⟨

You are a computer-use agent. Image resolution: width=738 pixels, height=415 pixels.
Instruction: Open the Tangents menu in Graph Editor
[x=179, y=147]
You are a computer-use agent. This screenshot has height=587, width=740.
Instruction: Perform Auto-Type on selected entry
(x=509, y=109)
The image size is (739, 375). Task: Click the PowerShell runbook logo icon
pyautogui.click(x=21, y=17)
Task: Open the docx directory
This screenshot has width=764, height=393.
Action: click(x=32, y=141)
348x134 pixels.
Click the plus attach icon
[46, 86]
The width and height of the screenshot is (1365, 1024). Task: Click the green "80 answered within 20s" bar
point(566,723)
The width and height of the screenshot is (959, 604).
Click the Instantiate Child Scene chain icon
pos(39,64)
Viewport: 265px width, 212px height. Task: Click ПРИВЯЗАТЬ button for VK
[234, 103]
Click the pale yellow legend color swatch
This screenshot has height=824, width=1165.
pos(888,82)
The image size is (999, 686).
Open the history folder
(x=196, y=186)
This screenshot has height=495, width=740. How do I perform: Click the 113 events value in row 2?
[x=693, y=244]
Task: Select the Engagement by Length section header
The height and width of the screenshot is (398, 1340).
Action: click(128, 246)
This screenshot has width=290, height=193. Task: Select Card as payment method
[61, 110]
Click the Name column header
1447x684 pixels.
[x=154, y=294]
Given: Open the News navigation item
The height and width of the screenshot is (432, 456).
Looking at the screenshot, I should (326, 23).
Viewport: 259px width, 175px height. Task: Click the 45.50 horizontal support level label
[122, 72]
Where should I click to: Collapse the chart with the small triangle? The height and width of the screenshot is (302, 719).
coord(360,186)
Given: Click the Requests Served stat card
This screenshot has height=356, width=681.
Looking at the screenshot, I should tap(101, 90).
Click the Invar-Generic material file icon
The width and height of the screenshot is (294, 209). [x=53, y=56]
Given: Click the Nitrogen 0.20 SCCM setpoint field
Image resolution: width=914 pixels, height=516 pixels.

⟩

§ **The problem**: All of the data above must be repeated exactly.

§ **Solution to this exercise**:
You are a computer-use agent. Image resolution: width=738 pixels, height=415 pixels.
Instruction: Open the Tangents menu in Graph Editor
[x=179, y=147]
You are a computer-use agent. This screenshot has height=587, width=740.
Instruction: Perform Auto-Type on selected entry
(x=509, y=109)
The image size is (739, 375). Task: Click the PowerShell runbook logo icon
pyautogui.click(x=21, y=17)
Task: Open the docx directory
This screenshot has width=764, height=393.
Action: click(x=32, y=141)
348x134 pixels.
Click the plus attach icon
[46, 86]
The width and height of the screenshot is (1365, 1024). Task: Click the green "80 answered within 20s" bar
point(566,723)
The width and height of the screenshot is (959, 604).
Click the Instantiate Child Scene chain icon
pos(39,64)
Viewport: 265px width, 212px height. Task: Click ПРИВЯЗАТЬ button for VK
[234, 103]
Click the pale yellow legend color swatch
This screenshot has height=824, width=1165.
pos(888,82)
The image size is (999, 686).
Open the history folder
(x=196, y=186)
This screenshot has height=495, width=740. How do I perform: Click the 113 events value in row 2?
[x=693, y=244]
Task: Select the Engagement by Length section header
The height and width of the screenshot is (398, 1340).
Action: click(128, 246)
This screenshot has width=290, height=193. Task: Select Card as payment method
[61, 110]
Click the Name column header
1447x684 pixels.
[x=154, y=294]
Given: Open the News navigation item
The height and width of the screenshot is (432, 456).
Looking at the screenshot, I should (326, 23).
Viewport: 259px width, 175px height. Task: Click the 45.50 horizontal support level label
[122, 72]
Where should I click to: Collapse the chart with the small triangle? The height and width of the screenshot is (302, 719).
coord(360,186)
Given: Click the Requests Served stat card
This screenshot has height=356, width=681.
Looking at the screenshot, I should tap(101, 90).
Click the Invar-Generic material file icon
The width and height of the screenshot is (294, 209). [x=53, y=56]
Given: Click the Nitrogen 0.20 SCCM setpoint field
Image resolution: width=914 pixels, height=516 pixels.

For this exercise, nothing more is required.